Supported app-based support groups said they expected the decision of the National Labor Relations Board on Tuesday. The NLRB states that Uber drivers are independent contractors, not employees.

Mark Lennihan / AP

As customers expect the arrival of an Uber, watching as the miniature of a car wind in its way with a map on a phone, Uber drivers say they are also anticipating (and predicting) National decisions Labor Relations Board recognizes them as employees.

NLRB launched a memo of counseling on Tuesday, almost a month after it was originally released. It concludes that Uber drivers are independent contractors and not employees – a classification which means they have no right to form a union or bargaining together.

The memo, which comes from NLRB's general counsel office, serves as a recommendation for future case decisions, but does not affect many existing lawsuits.

Declining the decision came on the heels of a national day of action by Uber and Lyft drivers last week. And, some say, suspiciously close to the poor Uber public offering on Friday.

While the decision can be disappointing with driving advocates, many driving groups around the country are saying they are unperturbed or hopeless as they continue the rules to control the driving conditions in state and municipalities.

"The NLRB is not a place where we hope to protect our rights, because of the Trump administration's position" in trade unions , Nicole Moore, a spokeswoman for Rideshare Drivers United in Los Angeles told NPR, echoing a sentiment shared by other regional advocates.

"Because we can not be a union does not mean that we can not act like a union," Moore added.

He noted that the NLRB statement was narrow in scope; it prevents drivers for Uber, and by Lyft extension and other app-based drivers, from unionizing, but it does not affect issues around the minimum wage or working hours, according to him. "And that's a good thing."

Group drivers throughout the country, inspired by gains in New York and California, have changed their focus from federal-level change to state and city levels.

In California, the state legislature is working to codify a 2018 state Supreme Court decision establishing an "ABC test" for who is qualified as an independent contractor and who is an employee.

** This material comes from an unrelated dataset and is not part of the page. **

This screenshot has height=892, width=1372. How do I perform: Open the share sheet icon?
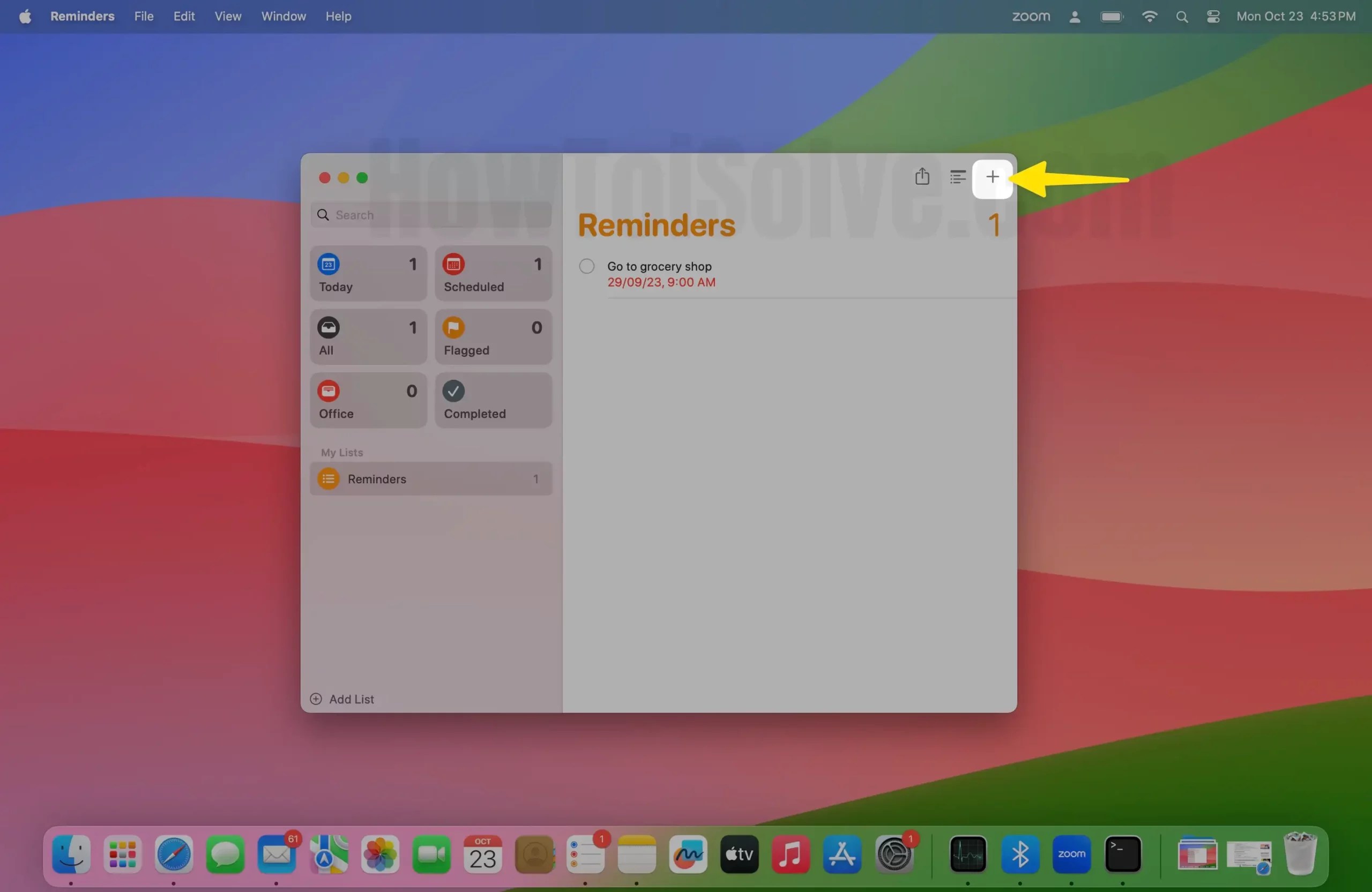[x=922, y=176]
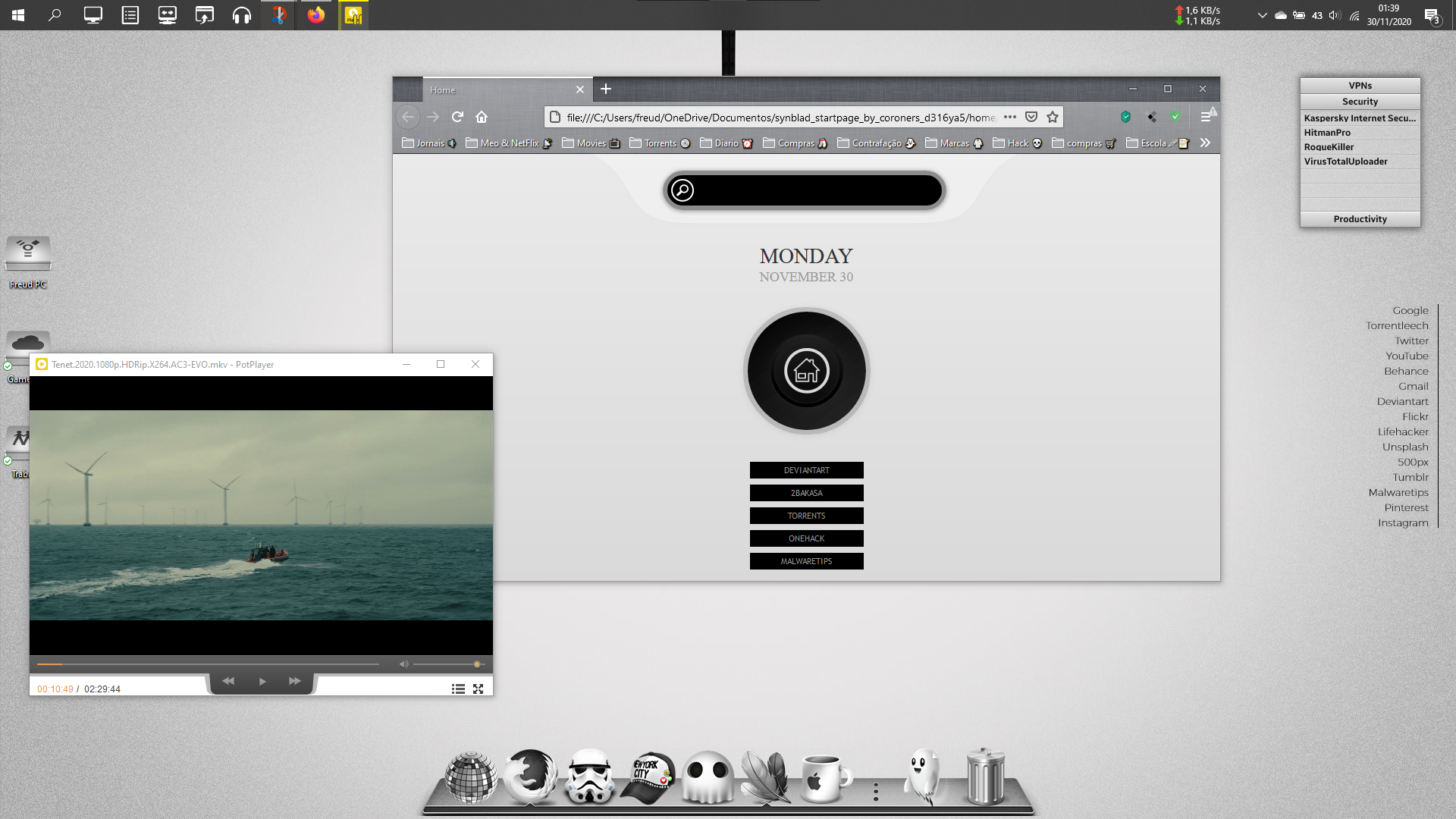Viewport: 1456px width, 819px height.
Task: Show hidden system tray icons
Action: [x=1262, y=15]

In New York City, the Taxi and Limousine Commission voted in December to establish a base rate of $ 17.22 per hour, making it the first city in the country to set a minimum payment rate for drivers based on app. The city has also set a moratorium on new license for car rental.

Chicago advocates use New York as a model.

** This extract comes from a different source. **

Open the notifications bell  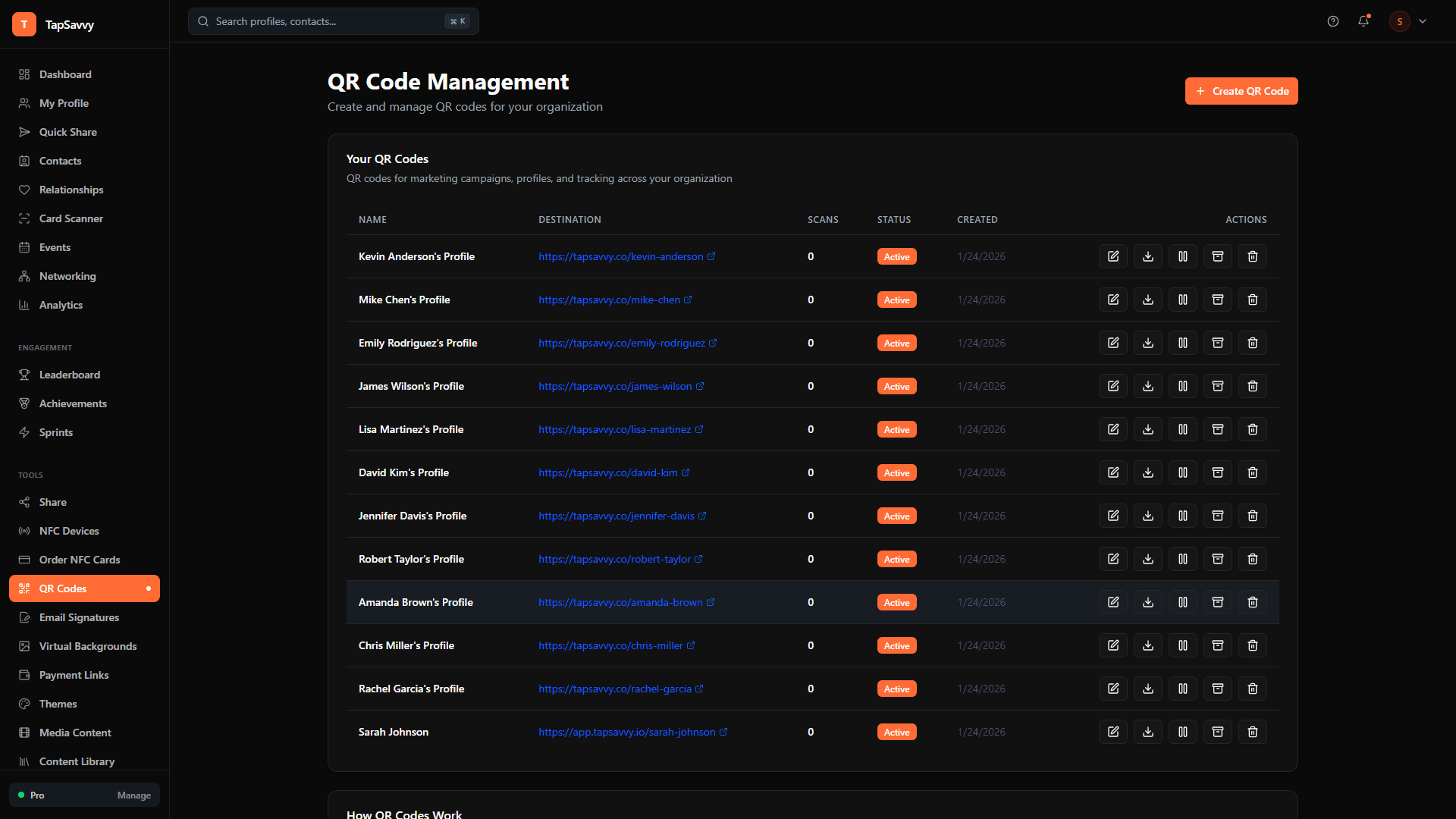tap(1363, 21)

"We are looking at what New York City is doing and we focus our attention on the city hall," Eli Martin, a driver and co-founder of the Chicago Rideshare Advocates, told NPR.

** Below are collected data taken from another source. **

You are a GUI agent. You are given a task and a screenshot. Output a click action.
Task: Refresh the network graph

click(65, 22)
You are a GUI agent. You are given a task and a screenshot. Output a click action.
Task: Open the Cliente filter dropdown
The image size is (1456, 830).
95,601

Martin opposes most Chicago drivers not looking to convert to health insurance company employees. "The path forward does not start a traditional union to negotiate with the company," he said.

Instead, he said most of the group's needs could be addressed by local elected officials. "We are trying to get the number of drivers, some kind of salary increase" and city administration in the Uber and Lyft removal process.

With more than 67,000 active Uber and Lyft drivers throughout the city, Martin expects the organization to use significant pressure on the new mayor and sit aldermen.

Angela Vogel, a driver and member of the Philadelphia Drivers Union, has noted that the NLRB is just one of many agencies that can determine the status of the employee. The IRS, for example, has its own rules to determine who and not an independent contractor. And state agencies often decide on eligibility of benefits, including workers compensation and unemployment.

"So, what I say to people is simply because the NLRB says that we are not employees does not mean that state regulators will not have different types, and that's what we need keep fighting, "says Vogel.